How will you know when you are successful? If you believe you are now, how do you know? Most people, landlords included, simply cannot point to a goal and state positively that they have accomplished it. I know that just about every landlord had the plan to be successful when he or she bought the first rental property. Success is still sitting there waiting for every landlord to grab and run with it. And you snatch it and begin or restart in the next month. So get ready to set some New Year’s resolutions that might actually show you that you are successful.
I was curious, so I did a search for landlord New Year’s resolutions and came up with three or four websites that listed at least 10 each. The goals in each were remarkably similar even if they were worded slightly differently. All were aimed at getting landlords to do the things that will make them successful in their businesses. But they don’t quite provide the tools to actually accomplish those goals.
We are to “cut costs” and “watch cash flow.” We are to “get better tenants” and “screen better.” We are to prepare a maintenance plan and schedule maintenance. We are to “get organized.” We are to “get rid of bad tenants.” We are to “enforce late fees.” We are to “increase rents.” Fluff, fluff and more fluff.
Certainly each of these goals is worthwhile such as they are. But they are fluff. Two more, which rank as fluffiest, were “be proactive” and “focus on the long-term.”
The essential part of any resolution or goal is that you will actually be able to tell when you have accomplished it. You must have an objective measurement that you can to point to and say, “I did it!” That is not possible with any of those I listed above.
Of course, none of these websites provides actual measurable goals because rental property success is measured one landlord at a time. Each landlord’s success is unique to him or her, not to some overall, generalized goal such as those the websites listed.
So, let’s take one or two of these goals and see how to put them into practice so you can measure if you have accomplished them.

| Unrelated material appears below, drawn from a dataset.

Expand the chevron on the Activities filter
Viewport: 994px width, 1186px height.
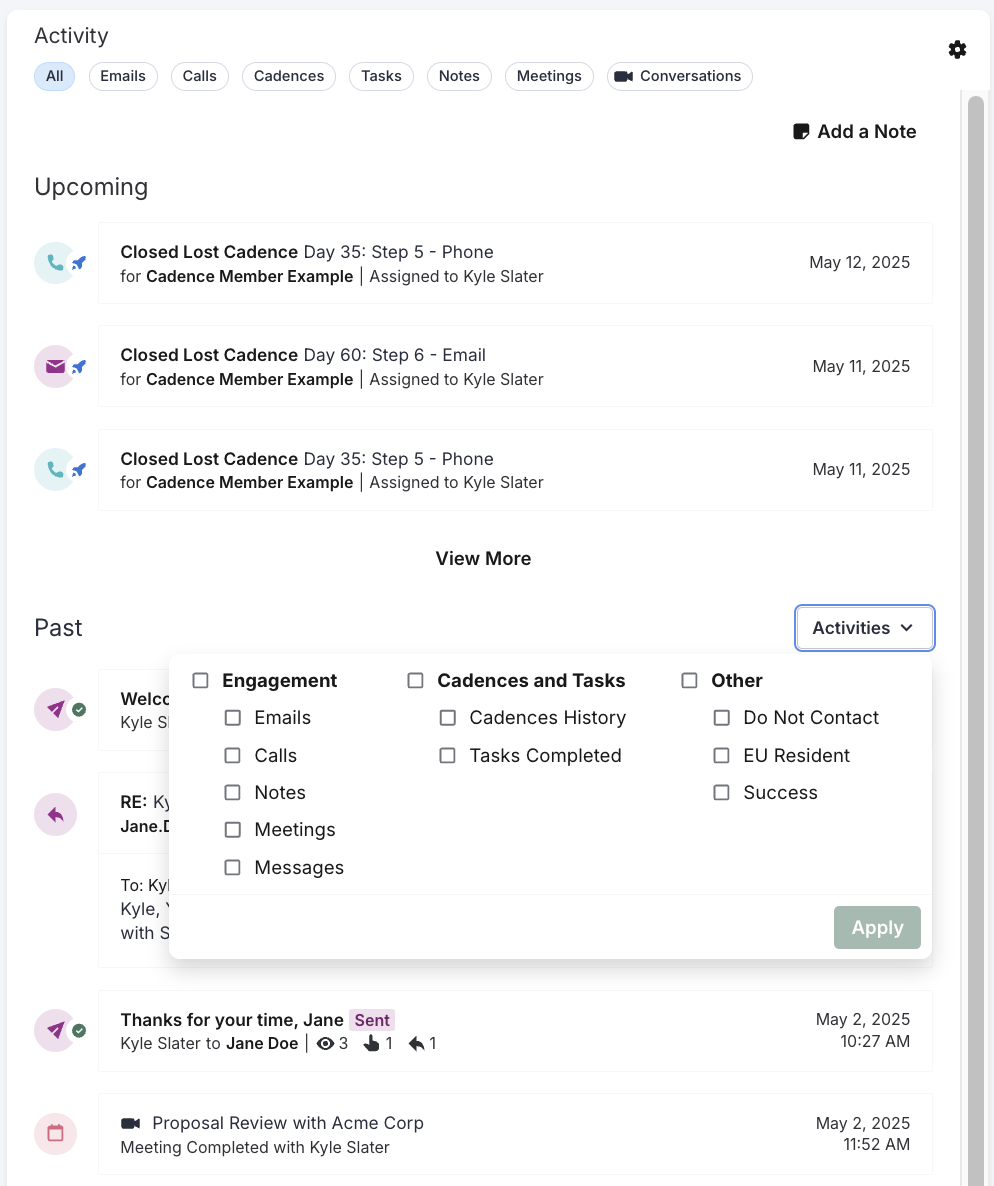pyautogui.click(x=908, y=628)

“Get better tenants” is almost a broken record to many landlords. We all want the best tenants possible renting from us. Okay, how do we know if Richard Renter standing in front of our desk with a rental application mostly filled out (except for the landlords and addresses where he’s lived that he “doesn’t remember,” of course) will be someone whom we would accept as a resident in one of our rental properties? Would he be a “better tenant”?
Since each property is different, attracting different qualities of applicant and tenant, we can’t make a blanket assumption of the classification of “better tenant” is. That requires carefully crafted rental policies and standards that we can use to compare the qualities of each applicant against. Without those, the judgment of “better tenant” is left to our whim and mood at the moment.

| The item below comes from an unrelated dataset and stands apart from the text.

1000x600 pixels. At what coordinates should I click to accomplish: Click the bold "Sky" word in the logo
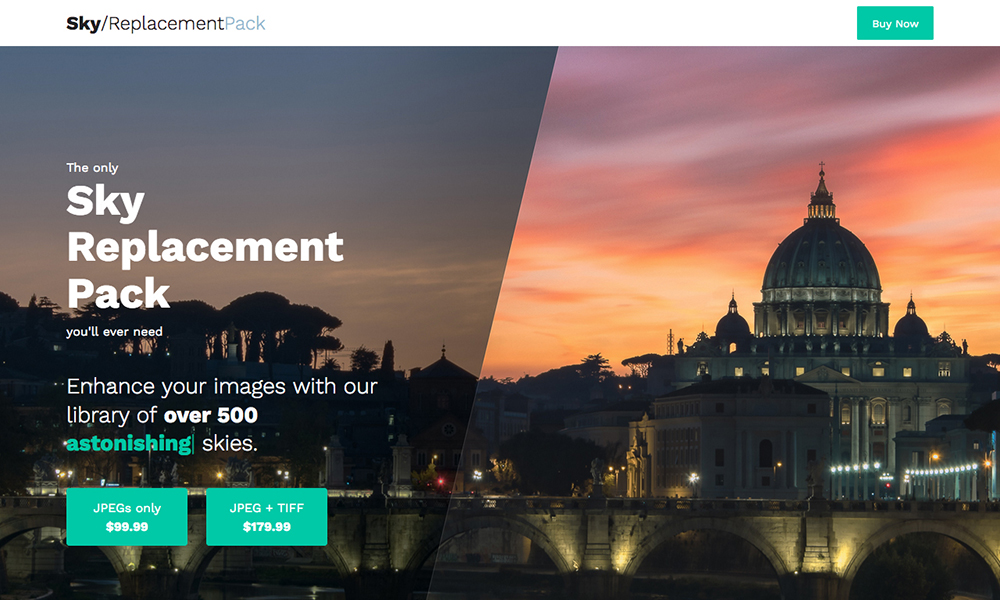tap(84, 24)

Thus, a measurable resolution might be worded, “create rental policies and standards for each rental property that includes minimum income required, minimum length of previous residence required, minimum credit score required, and quality of landlord references, and do it by January 15, 2012.” Then decide for each property what those are, write them out, print them, and hand them to each applicant, so you are ready to measure each rental application against them.
“Get rid of bad tenants” is assuredly a worthwhile, profit-enhancing goal. But how do you measure who a “bad tenant” is? That may be a harder one. I have had tenants who irritated me and whom I was happy when they moved but who also paid the rent on time and took care of their homes. Were they “bad tenants”? Only when I got the notes with each rent check with complaints such as “light bulbs burn out too often” did I think of them as “bad tenants.” Of course, the far end of the “bad tenant” continuum is the Tina Tenant who hasn’t paid rent on time, if at all, since the first month she lived there and whose boyfriend moved in with her along with his constantly “visiting” friends who have wild, drunken parties every weekend. Obviously, Tina goes.
But somewhere in the middle is a midpoint for tenants to get rid of and tenants who are simply annoying. Again, with each property, that cutoff may be somewhat different. and for each landlord it may be different depending on a landlord’s ability to tolerate irritation. But the important point is that each landlord has to decide where that cutoff is. How many times must the rent be late? How many times do the police have to come? How much damage to the property must there be? Answer those questions about each tenant in each property.
By all means, make New Year’s resolutions. Raise the rent, get better tenants, enforce late fees, get organized, but write down exactly what that means so you can point to success when you accomplish it. No more fluff, only measurable success. It is your success and you can accomplish it if you know exactly when that success has happened.